🤖 AI Summary
This work addresses the challenge of multi-hop reasoning over extremely long documents, where critical evidence is sparsely scattered and difficult to retain effectively under limited memory constraints. To this end, the authors propose InfMem, a control-centric agent that employs a PreThink-Retrieve-Write protocol to actively assess evidence sufficiency, perform targeted retrieval, and update its bounded memory via an evidence-aware joint compression strategy. The key innovation lies in integrating a System-2-like active memory control mechanism with an SFT-to-RL training pipeline, aligning retrieval, memory writing, and early-stopping decisions with the ultimate task objective. Evaluated on question-answering benchmarks spanning 32k to 1M tokens, InfMem substantially outperforms MemAgent, achieving average accuracy gains of 8.23–11.84 percentage points across multiple Qwen models and accelerating inference by 3.9×.
📝 Abstract
Reasoning over ultra-long documents requires synthesizing sparse evidence scattered across distant segments under strict memory constraints.

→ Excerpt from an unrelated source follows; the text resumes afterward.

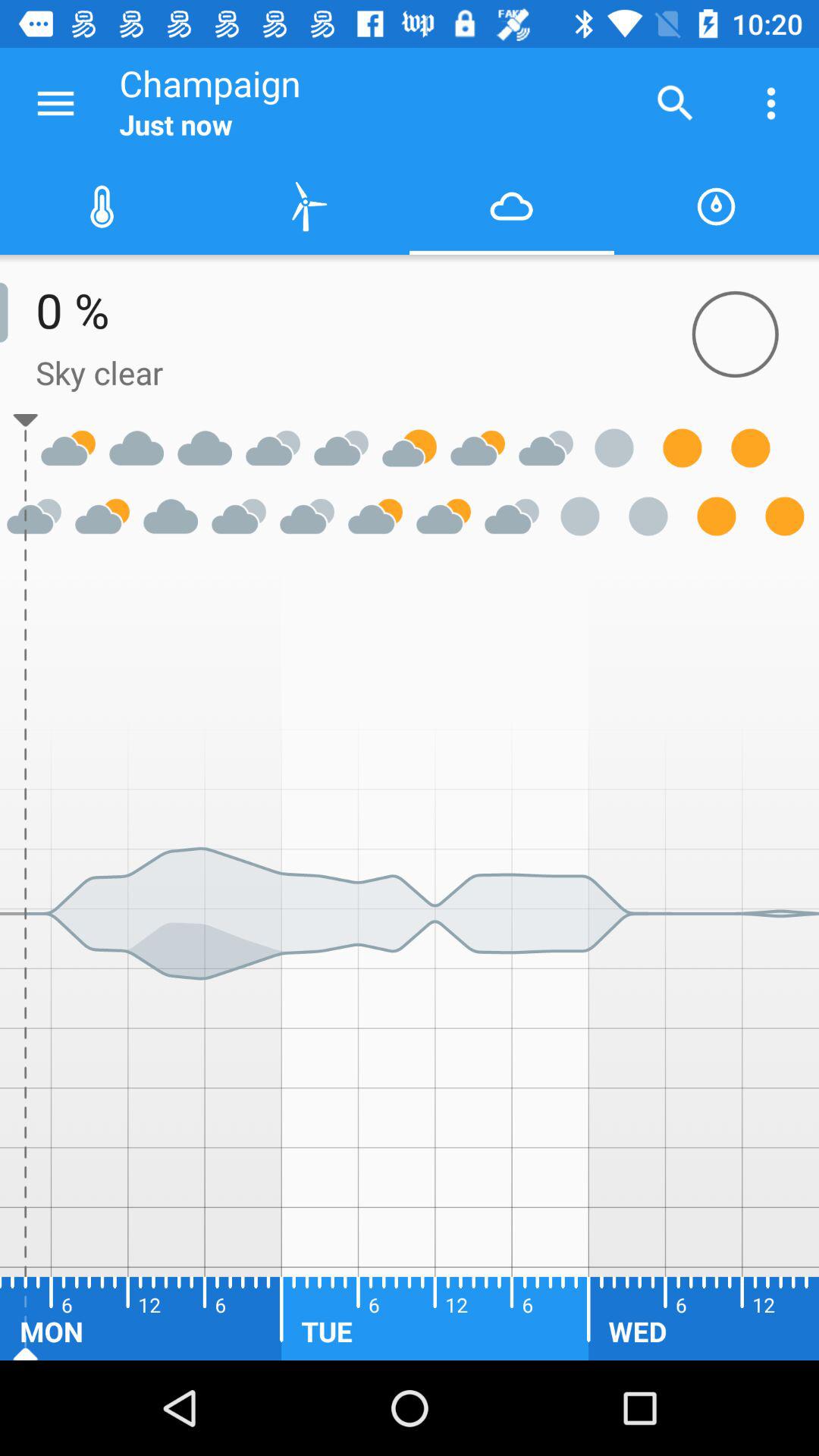
turn on the icon to the right of the champaign item (675, 103)
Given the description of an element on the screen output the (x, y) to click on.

While streaming agents enable scalable processing, their passive memory update strategy often fails to preserve low-salience bridging evidence required for multi-hop reasoning. We propose InfMem, a control-centric agent that instantiates System-2-style control via a PreThink-Retrieve-Write protocol. InfMem actively monitors evidence sufficiency, performs targeted in-document retrieval, and applies evidence-aware joint compression to update a bounded memory. To ensure reliable control, we introduce a practical SFT-to-RL training recipe that aligns retrieval, writing, and stopping decisions with end-task correctness. On ultra-long QA benchmarks from 32k to 1M tokens, InfMem consistently outperforms MemAgent across backbones. Specifically, InfMem improves average absolute accuracy by +10.17, +11.84, and +8.23 points on Qwen3-1.7B, Qwen3-4B, and Qwen2.5-7B, respectively, while reducing inference time by $3.9\times$ on average (up to $5.1\times$) via adaptive early stopping.